_WHAT TO DO_.
Every entry is to be written out word for word.

======== DATA SHOWN

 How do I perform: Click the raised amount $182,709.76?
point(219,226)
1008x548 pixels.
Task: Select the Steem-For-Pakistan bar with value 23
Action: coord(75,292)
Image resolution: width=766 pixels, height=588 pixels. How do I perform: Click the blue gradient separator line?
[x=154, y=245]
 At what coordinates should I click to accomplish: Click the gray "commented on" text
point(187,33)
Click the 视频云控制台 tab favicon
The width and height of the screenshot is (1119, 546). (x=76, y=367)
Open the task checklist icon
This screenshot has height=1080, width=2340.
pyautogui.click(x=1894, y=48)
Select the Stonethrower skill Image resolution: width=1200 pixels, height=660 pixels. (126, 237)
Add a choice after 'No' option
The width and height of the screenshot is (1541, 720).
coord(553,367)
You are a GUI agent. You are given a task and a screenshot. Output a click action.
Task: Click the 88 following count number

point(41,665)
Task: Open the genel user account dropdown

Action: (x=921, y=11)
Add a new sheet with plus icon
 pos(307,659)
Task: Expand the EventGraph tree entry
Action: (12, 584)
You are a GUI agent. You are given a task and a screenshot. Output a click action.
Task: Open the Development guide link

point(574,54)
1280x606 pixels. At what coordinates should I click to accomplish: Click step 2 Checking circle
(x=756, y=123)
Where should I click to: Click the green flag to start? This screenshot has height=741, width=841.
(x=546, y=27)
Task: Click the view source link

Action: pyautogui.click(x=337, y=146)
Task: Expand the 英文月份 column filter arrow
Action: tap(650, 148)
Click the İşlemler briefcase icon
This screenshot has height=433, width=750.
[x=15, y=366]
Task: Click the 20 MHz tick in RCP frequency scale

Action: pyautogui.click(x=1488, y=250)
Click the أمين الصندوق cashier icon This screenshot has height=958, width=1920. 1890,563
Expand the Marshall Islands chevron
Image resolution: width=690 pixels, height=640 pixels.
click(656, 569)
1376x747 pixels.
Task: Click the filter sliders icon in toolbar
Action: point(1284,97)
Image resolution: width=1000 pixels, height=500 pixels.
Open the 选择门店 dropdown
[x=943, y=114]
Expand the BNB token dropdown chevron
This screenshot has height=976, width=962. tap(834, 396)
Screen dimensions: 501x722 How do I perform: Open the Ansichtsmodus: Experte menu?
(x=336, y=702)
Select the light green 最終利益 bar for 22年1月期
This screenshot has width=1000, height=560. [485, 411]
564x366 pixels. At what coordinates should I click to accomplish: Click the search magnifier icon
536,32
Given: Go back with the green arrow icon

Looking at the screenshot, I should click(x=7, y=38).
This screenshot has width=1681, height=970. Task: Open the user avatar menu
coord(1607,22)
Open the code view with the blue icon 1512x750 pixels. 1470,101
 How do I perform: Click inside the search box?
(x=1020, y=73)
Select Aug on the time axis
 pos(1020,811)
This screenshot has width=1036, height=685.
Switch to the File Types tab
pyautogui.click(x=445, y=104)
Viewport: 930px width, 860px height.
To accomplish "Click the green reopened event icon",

================

_OUTPUT FOR THIS TASK_.
 How do I perform: Click the raised amount $182,709.76?
point(219,226)
1008x548 pixels.
Task: Select the Steem-For-Pakistan bar with value 23
Action: coord(75,292)
Image resolution: width=766 pixels, height=588 pixels. How do I perform: Click the blue gradient separator line?
[x=154, y=245]
 At what coordinates should I click to accomplish: Click the gray "commented on" text
point(187,33)
Click the 视频云控制台 tab favicon
The width and height of the screenshot is (1119, 546). (x=76, y=367)
Open the task checklist icon
This screenshot has height=1080, width=2340.
pyautogui.click(x=1894, y=48)
Select the Stonethrower skill Image resolution: width=1200 pixels, height=660 pixels. (126, 237)
Add a choice after 'No' option
The width and height of the screenshot is (1541, 720).
coord(553,367)
You are a GUI agent. You are given a task and a screenshot. Output a click action.
Task: Click the 88 following count number

point(41,665)
Task: Open the genel user account dropdown

Action: (x=921, y=11)
Add a new sheet with plus icon
 pos(307,659)
Task: Expand the EventGraph tree entry
Action: (12, 584)
You are a GUI agent. You are given a task and a screenshot. Output a click action.
Task: Open the Development guide link

point(574,54)
1280x606 pixels. At what coordinates should I click to accomplish: Click step 2 Checking circle
(x=756, y=123)
Where should I click to: Click the green flag to start? This screenshot has height=741, width=841.
(x=546, y=27)
Task: Click the view source link

Action: pyautogui.click(x=337, y=146)
Task: Expand the 英文月份 column filter arrow
Action: tap(650, 148)
Click the İşlemler briefcase icon
This screenshot has height=433, width=750.
[x=15, y=366]
Task: Click the 20 MHz tick in RCP frequency scale

Action: pyautogui.click(x=1488, y=250)
Click the أمين الصندوق cashier icon This screenshot has height=958, width=1920. 1890,563
Expand the Marshall Islands chevron
Image resolution: width=690 pixels, height=640 pixels.
click(656, 569)
1376x747 pixels.
Task: Click the filter sliders icon in toolbar
Action: point(1284,97)
Image resolution: width=1000 pixels, height=500 pixels.
Open the 选择门店 dropdown
[x=943, y=114]
Expand the BNB token dropdown chevron
This screenshot has height=976, width=962. tap(834, 396)
Screen dimensions: 501x722 How do I perform: Open the Ansichtsmodus: Experte menu?
(x=336, y=702)
Select the light green 最終利益 bar for 22年1月期
This screenshot has width=1000, height=560. [485, 411]
564x366 pixels. At what coordinates should I click to accomplish: Click the search magnifier icon
536,32
Given: Go back with the green arrow icon

Looking at the screenshot, I should click(x=7, y=38).
This screenshot has width=1681, height=970. Task: Open the user avatar menu
coord(1607,22)
Open the code view with the blue icon 1512x750 pixels. 1470,101
 How do I perform: Click inside the search box?
(x=1020, y=73)
Select Aug on the time axis
 pos(1020,811)
This screenshot has width=1036, height=685.
Switch to the File Types tab
pyautogui.click(x=445, y=104)
Viewport: 930px width, 860px height.
To accomplish "Click the green reopened event icon",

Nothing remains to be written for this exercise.